Competing Interests: The authors have declared that no competing interests exist.
Citation: Silka L, Toof R, Grigg-Saito D (2007) Eight Americas: Differences in Asian Communities Are Important. PLoS Med 4(1): e41 doi:10.1371/journal.pmed.0040041
Linda Silka (linda_silka@uml.edu)
University of Massachusetts Lowell, Lowell, Massachusetts, United States of America
Robin Toof, Center for Family, Work, and Community, University of Massachusetts Lowell, Lowell, Massachusetts, United States of America
Dorcas Grigg-Saito, Lowell Community Health Center, Lowell, Massachusetts, United States of America
The article “Eight Americas: Investigating Mortality Disparities across Races, Counties, and Race-Counties in the United States” [1] reports on what the authors describe as racial differences in mortality. The authors analyze what they label the “eight Americas” (i.e., Asian; Northland low-income rural white; Middle America; low-income whites in Appalachia and the Mississippi Valley; Western Native American; Black Middle America; Southern low-income rural black; high-risk urban black). In contrast to other races, “Asian” is treated as a single homogenous category. Income and geographical differences are not considered. The authors point out that they have likely collapsed across differences with the “Asian” category, but they go on to report their results as if such differences are inconsequential. They are not. With regard to health disparities, such differences are particularly important.

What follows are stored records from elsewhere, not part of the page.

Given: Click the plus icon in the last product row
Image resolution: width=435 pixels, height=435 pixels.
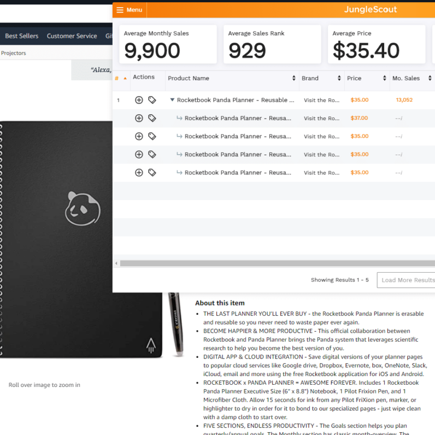Looking at the screenshot, I should 139,173.
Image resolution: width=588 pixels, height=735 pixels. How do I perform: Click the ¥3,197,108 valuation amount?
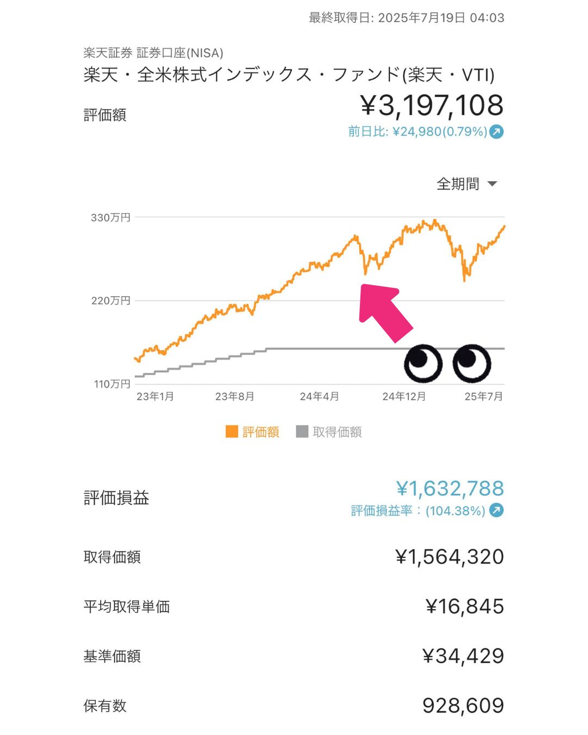tap(432, 106)
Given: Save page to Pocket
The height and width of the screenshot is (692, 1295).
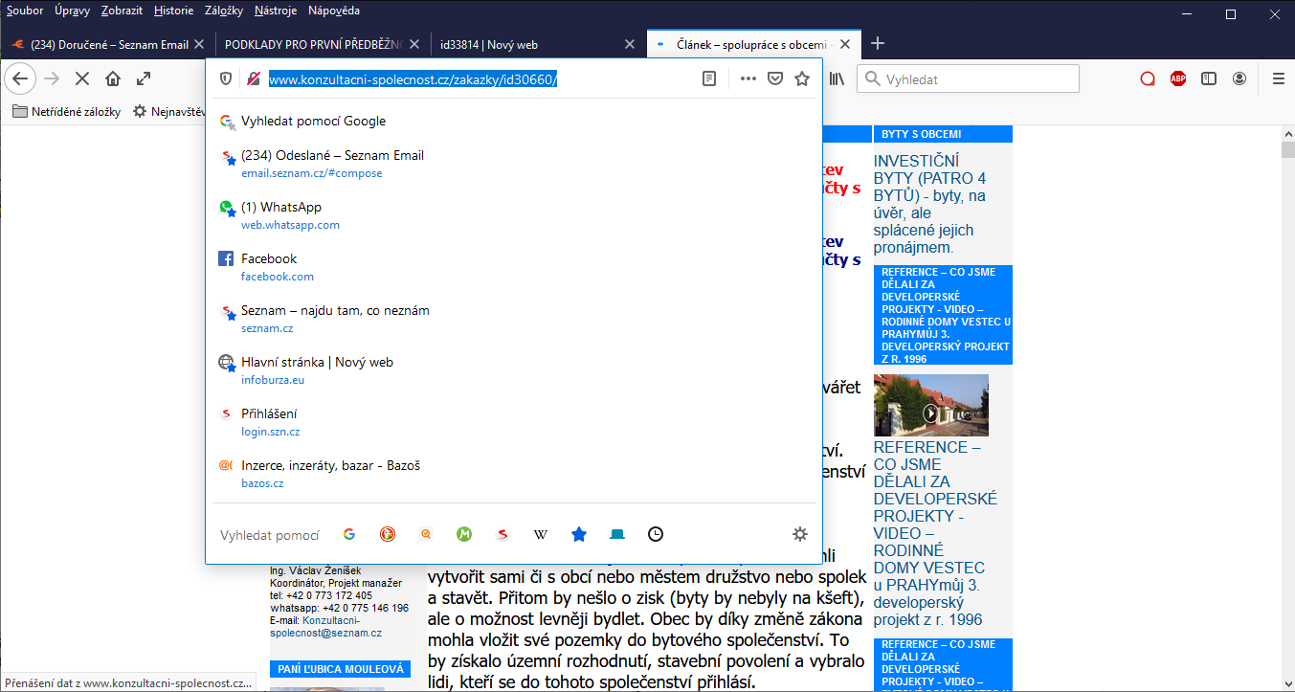Looking at the screenshot, I should [775, 79].
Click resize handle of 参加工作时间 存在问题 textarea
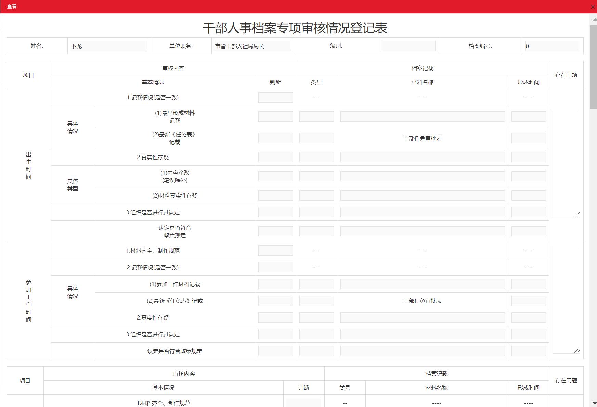 577,350
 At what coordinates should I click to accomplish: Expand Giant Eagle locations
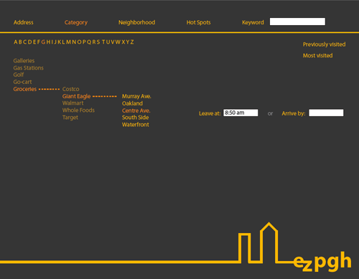point(76,96)
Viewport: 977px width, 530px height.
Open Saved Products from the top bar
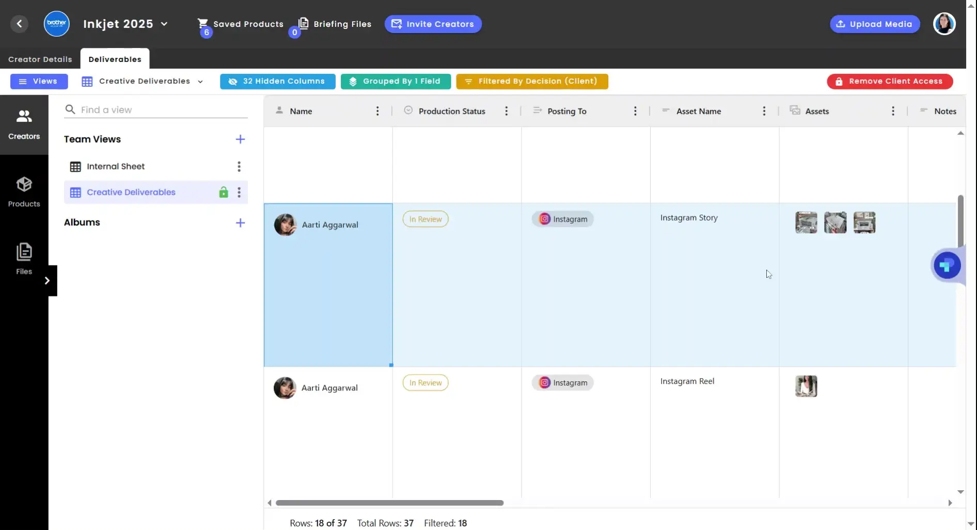[241, 24]

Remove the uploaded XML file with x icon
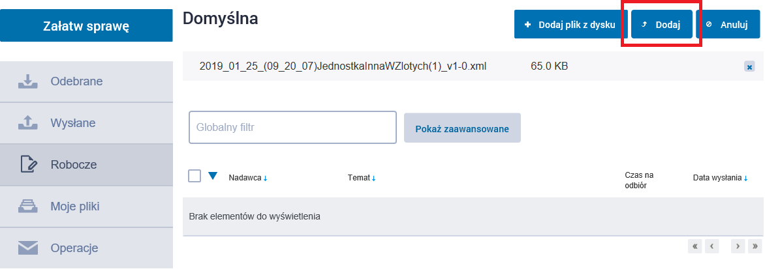749,66
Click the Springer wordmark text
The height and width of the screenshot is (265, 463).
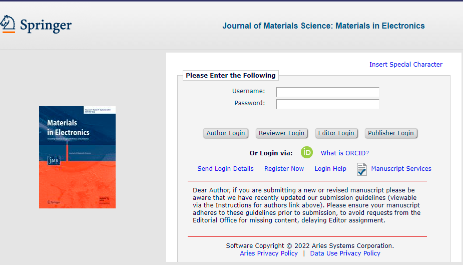pos(46,25)
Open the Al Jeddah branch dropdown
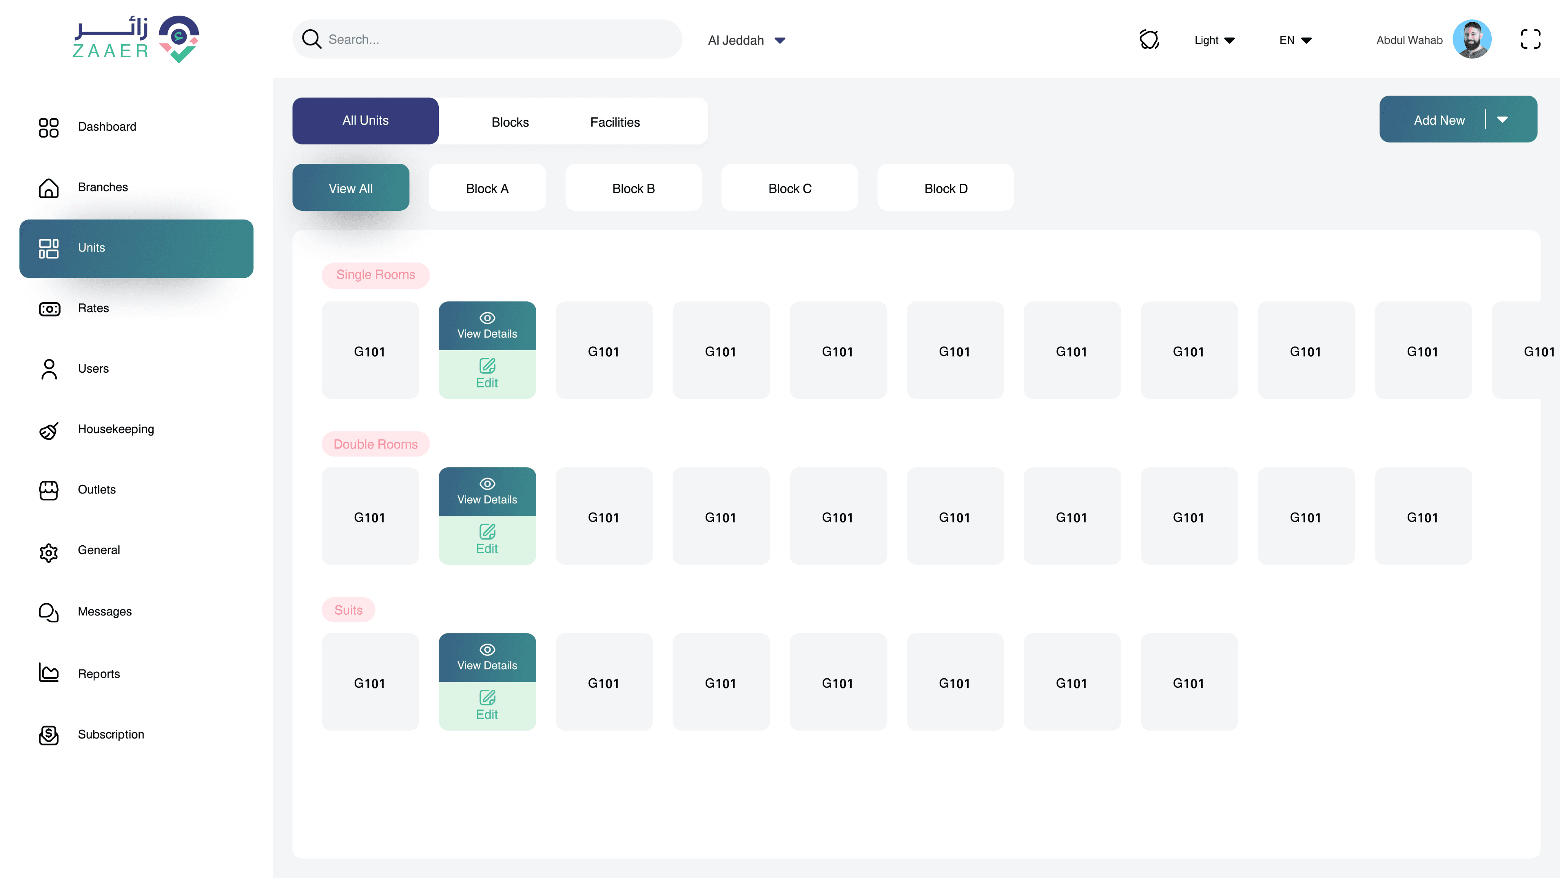Image resolution: width=1560 pixels, height=878 pixels. coord(746,41)
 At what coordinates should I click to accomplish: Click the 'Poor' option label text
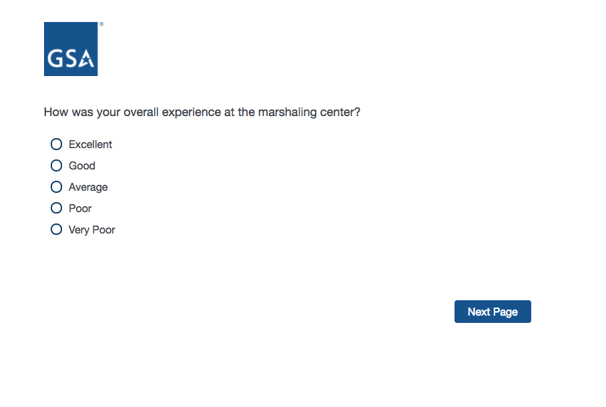[80, 208]
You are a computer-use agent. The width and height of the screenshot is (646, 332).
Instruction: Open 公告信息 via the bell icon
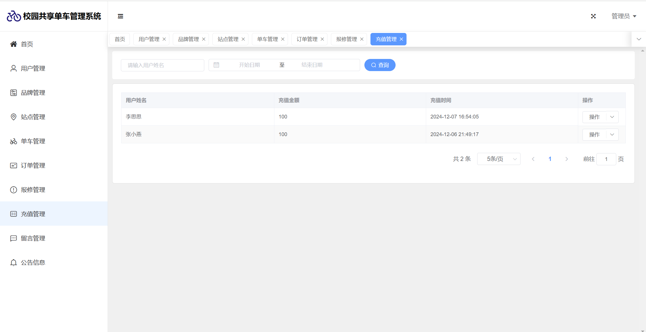[14, 263]
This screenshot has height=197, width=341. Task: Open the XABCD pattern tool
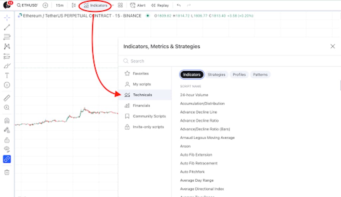(x=7, y=46)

Consider recent findings that speak to health differences within the nominal category of “Asian.” As a part of the Center for Disease Control and Prevention's Racial and Ethnic Approaches to Community Health (REACH) 2010 program [2], a survey was conducted in 2001–2002 with a sample of Vietnamese in several counties in California and Cambodians in Lowell, Massachusetts (the second largest Cambodian community in the US). Comparing the results to the national 2002 Behavior Risk Factor Surveillance System survey that aggregates all Asian responses, the Koch-Weser et al. data indicate that the educational level and income of Cambodians and Vietnamese were substantially lower than all Asians, and that Cambodians and Vietnamese were three times more likely than other Asians to not have visited a doctor in the past year due to financial reasons. In addition, in comparison to all Asians or the general population, higher proportions of Cambodian and Vietnamese men reported smoking (50.4% and 30.4% respectively compared to 14.7% of aggregated Asians), and Cambodian and Vietnamese of both genders reported eating fewer vegetables (16.4% and 11.1%). And in the case of important chronic health problems such as diabetes, only 47.7% of Cambodians surveyed reported having their cholesterol checked and 41.9% reported having a hemoglobin A1c test conducted if they had diabetes.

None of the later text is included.